‘I Guess’ is Kathy Iandoli’s battle cry of #shruglife. It’s everything that impresses us and unimpresses us—which could be one in the same given the day.

I was on a flight to Los Angeles when Watch The Throne was released. If I can remember correctly, if you prepaid for the album on iTunes, it miraculously landed in your phone upon release. I was on a Virgin America flight and losing my fucking mind, replaying the album for the duration of my 5-hour flight and every moment in L.A. thereafter. Both JAY and Kanye kept this project under strict lock and key, delivering hard copies of everything during the recording process to prevent leaks. The irony is that I had already heard the album before it released, as I was one of the few lucky ones to be seated in New York City’s Hayden Planetarium alongside Beyoncé and Gayle King to celebrate this magical moment. But, the power of that project eclipsed that media event, making it required listening over and over and over. JAY and Kanye were a band of brothers, a yin and yang who sounded perfect together. This was in 2011, back when we all had a little more faith in Kanye West than we do now. That being said, do we want him back alongside JAY-Z to bring us a sequel?

We’ve witnessed the decline of Yeezy over the last few years, which has included his make ups to breakups with Hov. It’s a situation that has gone from sad to vile to brotherly to WTFness, and to date, none of it has resulted in any music. WTT2 felt like a bargaining chip when it was first teased in September in the midst of Kanye rambling about all of the albums to come over Twitter.

This past week, Meek Mill dropped his comeback project Championships, and on the track “What’s Free,” a cameo verse from JAY-Z sent the whole industry into a tailspin. The lyrics were decoded and this set of bars were highlighted in particular:

No red hat, don’t Michael and Prince me and Ye

They separate you when you got Michael and Prince’s DNA, uh

I ain’t one of these house niggas you bought

My house like a resort, my house bigger than yours

My spou- (C’mon, man)

My route better, of course

At first listen, everyone thought it was a Kanye diss. Then, JAY-Z took to Twitter to clarify that it wasn’t.
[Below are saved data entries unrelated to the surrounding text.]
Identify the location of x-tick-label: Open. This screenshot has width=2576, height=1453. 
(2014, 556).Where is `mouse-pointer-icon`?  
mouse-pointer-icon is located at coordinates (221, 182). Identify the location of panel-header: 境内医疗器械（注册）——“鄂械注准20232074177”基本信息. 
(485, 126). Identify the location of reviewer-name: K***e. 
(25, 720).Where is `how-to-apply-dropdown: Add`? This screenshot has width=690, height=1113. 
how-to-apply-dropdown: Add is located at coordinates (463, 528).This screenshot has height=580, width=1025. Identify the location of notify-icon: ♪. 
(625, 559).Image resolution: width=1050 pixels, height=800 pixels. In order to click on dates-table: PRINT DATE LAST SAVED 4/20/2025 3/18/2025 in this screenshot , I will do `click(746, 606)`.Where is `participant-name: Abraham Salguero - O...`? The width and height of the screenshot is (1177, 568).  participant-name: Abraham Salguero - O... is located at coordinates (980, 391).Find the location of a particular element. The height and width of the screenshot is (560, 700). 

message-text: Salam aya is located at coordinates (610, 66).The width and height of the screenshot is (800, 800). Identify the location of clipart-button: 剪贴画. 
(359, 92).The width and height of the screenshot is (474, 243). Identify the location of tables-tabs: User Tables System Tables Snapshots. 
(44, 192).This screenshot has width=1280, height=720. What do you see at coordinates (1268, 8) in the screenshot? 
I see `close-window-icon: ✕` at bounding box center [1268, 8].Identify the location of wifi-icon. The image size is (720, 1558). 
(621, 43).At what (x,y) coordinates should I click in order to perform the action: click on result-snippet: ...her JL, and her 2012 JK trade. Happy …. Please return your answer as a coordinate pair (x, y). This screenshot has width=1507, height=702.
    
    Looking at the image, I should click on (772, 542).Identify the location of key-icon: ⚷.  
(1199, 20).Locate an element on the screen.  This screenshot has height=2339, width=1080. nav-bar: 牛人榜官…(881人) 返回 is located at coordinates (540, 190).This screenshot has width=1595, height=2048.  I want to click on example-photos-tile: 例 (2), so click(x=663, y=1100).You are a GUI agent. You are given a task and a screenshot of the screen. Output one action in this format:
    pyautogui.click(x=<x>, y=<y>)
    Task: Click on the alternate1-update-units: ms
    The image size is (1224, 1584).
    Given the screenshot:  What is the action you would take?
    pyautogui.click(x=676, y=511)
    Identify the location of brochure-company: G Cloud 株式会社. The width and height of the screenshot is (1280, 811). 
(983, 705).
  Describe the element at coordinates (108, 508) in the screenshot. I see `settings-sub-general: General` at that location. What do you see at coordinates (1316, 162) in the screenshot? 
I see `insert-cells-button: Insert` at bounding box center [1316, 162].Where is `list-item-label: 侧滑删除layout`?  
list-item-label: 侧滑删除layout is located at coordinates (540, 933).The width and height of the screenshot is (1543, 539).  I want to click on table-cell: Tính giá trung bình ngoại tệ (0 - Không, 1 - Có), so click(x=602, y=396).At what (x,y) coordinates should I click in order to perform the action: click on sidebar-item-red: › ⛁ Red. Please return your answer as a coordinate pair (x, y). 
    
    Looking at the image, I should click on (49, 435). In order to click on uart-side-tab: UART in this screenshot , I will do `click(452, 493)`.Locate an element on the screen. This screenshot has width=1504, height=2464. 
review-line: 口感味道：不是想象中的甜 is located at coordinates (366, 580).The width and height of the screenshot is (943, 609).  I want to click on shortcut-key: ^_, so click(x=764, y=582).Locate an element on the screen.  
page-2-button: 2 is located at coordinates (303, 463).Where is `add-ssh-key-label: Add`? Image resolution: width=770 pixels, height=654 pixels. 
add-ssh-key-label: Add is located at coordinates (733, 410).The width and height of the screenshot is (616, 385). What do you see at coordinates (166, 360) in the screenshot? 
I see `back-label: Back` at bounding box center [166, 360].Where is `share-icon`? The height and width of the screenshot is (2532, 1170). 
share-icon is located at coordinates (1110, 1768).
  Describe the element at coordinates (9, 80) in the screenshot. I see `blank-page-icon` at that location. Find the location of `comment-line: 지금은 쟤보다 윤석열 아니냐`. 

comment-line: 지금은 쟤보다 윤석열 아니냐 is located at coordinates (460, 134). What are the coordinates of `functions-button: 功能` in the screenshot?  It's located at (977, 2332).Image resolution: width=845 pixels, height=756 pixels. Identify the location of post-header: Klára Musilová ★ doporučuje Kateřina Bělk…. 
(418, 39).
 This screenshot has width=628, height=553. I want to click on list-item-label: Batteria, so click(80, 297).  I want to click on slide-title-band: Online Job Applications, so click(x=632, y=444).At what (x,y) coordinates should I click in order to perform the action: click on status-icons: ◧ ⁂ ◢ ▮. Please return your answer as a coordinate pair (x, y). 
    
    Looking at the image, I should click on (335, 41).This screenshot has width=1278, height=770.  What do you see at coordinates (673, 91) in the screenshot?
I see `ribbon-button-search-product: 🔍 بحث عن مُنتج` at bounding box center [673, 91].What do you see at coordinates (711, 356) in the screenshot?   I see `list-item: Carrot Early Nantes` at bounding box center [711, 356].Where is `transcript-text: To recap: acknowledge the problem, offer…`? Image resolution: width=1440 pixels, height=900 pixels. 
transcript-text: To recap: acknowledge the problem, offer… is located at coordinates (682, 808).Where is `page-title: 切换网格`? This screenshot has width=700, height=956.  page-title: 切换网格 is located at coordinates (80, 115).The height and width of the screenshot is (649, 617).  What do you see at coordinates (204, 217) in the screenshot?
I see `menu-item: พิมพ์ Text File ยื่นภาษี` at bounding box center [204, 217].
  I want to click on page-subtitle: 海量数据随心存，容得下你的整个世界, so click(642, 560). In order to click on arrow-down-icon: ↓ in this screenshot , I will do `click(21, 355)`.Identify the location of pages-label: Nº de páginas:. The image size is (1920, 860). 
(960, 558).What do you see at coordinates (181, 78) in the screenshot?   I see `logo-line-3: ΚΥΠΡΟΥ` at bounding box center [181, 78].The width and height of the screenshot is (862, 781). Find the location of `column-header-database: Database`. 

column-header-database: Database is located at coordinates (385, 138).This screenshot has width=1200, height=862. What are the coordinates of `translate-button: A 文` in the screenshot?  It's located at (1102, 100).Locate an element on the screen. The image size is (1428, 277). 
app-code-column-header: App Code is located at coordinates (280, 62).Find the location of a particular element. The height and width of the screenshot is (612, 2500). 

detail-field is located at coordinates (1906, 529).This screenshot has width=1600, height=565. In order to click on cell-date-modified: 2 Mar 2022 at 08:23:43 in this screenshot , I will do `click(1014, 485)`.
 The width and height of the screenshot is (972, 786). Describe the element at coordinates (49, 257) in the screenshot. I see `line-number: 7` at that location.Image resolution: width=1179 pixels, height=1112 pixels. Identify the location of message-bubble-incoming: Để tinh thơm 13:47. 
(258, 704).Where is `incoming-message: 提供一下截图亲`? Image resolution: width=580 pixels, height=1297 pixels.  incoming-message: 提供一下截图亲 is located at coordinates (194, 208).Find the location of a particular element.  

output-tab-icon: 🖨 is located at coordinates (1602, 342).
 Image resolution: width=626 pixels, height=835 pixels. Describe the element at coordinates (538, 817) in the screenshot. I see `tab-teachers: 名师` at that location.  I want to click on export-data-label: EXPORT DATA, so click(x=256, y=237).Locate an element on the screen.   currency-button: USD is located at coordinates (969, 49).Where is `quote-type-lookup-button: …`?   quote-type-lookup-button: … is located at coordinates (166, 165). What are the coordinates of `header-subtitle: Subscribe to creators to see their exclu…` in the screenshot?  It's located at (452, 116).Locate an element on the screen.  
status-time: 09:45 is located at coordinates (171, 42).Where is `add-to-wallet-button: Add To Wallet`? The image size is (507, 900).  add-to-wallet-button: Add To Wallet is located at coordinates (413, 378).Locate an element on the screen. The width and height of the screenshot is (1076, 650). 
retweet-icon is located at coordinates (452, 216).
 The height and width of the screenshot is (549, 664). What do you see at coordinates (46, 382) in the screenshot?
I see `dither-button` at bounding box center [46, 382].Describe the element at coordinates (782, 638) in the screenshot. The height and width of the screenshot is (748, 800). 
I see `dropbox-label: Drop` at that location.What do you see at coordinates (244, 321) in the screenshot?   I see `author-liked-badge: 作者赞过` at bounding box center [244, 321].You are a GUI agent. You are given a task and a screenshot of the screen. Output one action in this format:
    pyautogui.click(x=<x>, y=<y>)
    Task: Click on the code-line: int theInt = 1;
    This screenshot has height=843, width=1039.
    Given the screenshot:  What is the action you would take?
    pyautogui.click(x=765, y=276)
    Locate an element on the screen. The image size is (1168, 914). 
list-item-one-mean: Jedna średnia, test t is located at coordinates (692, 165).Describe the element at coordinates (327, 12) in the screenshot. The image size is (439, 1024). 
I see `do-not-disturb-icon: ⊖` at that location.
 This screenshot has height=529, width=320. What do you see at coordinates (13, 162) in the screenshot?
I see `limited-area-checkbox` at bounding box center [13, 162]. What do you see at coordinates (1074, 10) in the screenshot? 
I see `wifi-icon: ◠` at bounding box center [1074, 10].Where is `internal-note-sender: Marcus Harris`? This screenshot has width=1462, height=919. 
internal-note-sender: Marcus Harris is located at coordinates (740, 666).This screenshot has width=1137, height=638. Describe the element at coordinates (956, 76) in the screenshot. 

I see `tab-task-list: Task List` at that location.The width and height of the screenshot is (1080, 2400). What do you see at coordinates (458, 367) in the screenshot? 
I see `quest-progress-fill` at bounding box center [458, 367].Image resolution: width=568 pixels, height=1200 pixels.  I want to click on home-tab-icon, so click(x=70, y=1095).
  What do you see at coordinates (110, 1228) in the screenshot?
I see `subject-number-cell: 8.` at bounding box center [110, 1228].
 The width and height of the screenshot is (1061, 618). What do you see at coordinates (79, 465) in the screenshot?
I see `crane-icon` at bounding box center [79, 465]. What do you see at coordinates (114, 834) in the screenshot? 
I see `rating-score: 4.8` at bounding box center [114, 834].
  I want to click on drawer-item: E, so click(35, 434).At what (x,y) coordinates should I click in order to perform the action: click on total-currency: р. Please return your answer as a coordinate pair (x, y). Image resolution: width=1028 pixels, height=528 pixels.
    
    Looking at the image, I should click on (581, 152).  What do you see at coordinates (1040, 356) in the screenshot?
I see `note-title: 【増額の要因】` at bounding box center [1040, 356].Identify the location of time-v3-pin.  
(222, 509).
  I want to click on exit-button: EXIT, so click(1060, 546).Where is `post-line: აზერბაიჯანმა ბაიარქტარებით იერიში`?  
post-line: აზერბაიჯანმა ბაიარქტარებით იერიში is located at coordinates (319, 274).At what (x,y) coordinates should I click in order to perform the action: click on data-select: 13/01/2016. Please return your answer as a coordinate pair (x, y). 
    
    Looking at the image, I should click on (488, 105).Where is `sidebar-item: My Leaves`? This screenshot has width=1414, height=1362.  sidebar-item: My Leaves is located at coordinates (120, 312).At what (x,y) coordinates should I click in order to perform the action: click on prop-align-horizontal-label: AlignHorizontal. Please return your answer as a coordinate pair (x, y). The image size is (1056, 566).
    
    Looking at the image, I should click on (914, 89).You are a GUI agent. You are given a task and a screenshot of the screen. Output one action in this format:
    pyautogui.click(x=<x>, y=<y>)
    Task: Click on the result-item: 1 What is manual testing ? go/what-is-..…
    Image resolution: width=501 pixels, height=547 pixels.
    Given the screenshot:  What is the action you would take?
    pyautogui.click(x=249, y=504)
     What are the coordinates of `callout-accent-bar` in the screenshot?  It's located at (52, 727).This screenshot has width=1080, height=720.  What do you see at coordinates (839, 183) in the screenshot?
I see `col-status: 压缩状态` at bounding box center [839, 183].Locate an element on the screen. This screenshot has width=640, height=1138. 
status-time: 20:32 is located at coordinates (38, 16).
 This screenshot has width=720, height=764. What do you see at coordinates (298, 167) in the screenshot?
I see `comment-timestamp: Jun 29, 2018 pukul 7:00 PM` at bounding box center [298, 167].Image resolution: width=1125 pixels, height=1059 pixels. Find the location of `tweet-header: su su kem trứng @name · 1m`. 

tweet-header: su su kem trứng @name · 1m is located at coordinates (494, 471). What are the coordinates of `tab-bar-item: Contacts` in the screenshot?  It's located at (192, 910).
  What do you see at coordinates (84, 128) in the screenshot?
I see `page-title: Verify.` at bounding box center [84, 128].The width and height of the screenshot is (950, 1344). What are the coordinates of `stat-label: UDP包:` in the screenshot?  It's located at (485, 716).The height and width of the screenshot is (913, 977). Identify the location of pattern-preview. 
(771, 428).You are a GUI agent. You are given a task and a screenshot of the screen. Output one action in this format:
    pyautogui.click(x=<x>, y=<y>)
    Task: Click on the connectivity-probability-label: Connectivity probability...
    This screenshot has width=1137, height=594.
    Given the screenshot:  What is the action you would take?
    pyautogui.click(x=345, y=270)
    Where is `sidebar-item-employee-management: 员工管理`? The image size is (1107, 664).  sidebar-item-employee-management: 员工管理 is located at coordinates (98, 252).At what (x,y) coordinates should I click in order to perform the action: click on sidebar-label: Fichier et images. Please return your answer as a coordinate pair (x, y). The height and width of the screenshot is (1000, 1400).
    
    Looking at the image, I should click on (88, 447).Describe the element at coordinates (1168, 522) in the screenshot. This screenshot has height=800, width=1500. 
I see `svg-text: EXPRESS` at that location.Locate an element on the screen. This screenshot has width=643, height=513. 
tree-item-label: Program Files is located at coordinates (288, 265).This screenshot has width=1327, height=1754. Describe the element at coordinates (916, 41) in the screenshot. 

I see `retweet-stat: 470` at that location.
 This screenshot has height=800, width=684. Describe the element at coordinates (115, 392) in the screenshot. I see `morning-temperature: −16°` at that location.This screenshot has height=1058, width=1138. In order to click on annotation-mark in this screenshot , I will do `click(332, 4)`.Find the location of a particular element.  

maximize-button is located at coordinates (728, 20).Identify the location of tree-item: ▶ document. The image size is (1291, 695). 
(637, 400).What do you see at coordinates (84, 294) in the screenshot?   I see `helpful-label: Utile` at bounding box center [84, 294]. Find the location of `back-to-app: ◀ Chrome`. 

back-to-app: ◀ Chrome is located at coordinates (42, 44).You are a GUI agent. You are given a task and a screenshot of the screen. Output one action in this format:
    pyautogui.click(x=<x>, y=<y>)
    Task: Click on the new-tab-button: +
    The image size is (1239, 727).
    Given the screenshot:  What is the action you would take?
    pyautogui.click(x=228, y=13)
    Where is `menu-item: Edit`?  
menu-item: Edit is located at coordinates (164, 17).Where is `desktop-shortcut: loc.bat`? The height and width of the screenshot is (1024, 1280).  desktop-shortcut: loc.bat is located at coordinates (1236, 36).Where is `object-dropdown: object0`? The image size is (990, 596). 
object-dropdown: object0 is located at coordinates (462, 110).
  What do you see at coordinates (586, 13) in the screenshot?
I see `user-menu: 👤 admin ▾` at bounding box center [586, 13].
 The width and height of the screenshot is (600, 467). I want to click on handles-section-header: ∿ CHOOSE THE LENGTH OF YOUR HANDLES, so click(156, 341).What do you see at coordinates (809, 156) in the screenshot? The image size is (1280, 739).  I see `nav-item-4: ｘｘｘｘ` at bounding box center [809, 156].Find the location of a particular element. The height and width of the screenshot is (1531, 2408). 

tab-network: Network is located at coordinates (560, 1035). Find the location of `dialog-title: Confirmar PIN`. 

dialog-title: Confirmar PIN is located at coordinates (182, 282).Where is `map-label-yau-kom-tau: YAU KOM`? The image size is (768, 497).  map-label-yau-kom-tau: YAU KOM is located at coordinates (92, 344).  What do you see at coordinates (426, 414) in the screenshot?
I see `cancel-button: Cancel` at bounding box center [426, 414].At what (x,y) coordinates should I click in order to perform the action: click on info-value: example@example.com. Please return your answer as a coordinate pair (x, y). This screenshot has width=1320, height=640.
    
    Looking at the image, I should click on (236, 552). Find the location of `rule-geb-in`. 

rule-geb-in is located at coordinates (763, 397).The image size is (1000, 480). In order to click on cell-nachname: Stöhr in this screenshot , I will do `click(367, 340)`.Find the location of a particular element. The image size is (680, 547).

Kanye, in turn replies with this:

Ugh.

Well, it’s ugh to me.

Watch The Throne 2 sounds like the puppy a couple adopts on the verge of a breakup to keep the relationship going. It’s that splash of water you add to your liquid soap to stretch it before you head over to Target. It’s the napkin you find in your pocket out of pure luck because the public restroom has no toilet paper. It’s breaking that last piece of gum in half after your friend sees you whipping out the package and asks for a piece, so you begrudgingly have to share.

I could do this all day.

The point is, Watch The Throne 2 feels like more of a necessity than a luxury. And for that reason, it will ultimately suck. JAY-Z’s rhymes won’t suck (we know this), especially when he managed to drop the verse of the year on someone else’s damn album right before 2018 buzzer, and hey, Kanye might even return to form with his tattered MAGA hat and say something profound. Who knows? But, we’re already witnessing this disjointed friendship between two hip hop icons play out on social media and everywhere else, and so a musical project will sound like they’re rapping in two completely different rooms. Do we really need that? Will that really satisfy our voyeuristic need to peek into their lives? Weren’t we satisfied enough with Lemonade, 4:44, and every episode of “Keeping Up With The Kardashians” over the last few years? Like, when will it stop? If we’re not sold that they’ve truly reconciled in private, then it will reflect on a sonic reconciliation in public. And that would be very, very sad. Not even the Hayden Planetarium could put those stars back in our eyes.

On the remix of “Diamonds From Sierra Leone” when Kanye asks, “What’s up with you and Jay, man? Are y’all okay, man?” and JAY-Z jumps in with, “Yep! I got it from here, Ye, damn!” hip hop’s entire heart skipped a beat. We were in the midst of this brotherly quarrel between Jay and Kanye, punctuated by some Coldplay hooks and revealed in detail on Kanye’s “Big Brother.” That remix gave us all a collective sigh, one that we won’t receive with Watch The Throne 2, because A) The characters involved have so drastically changed and B) Only one has changed for the better.

So, what’s free? That album might be since our attention span is fading faster than their chemistry.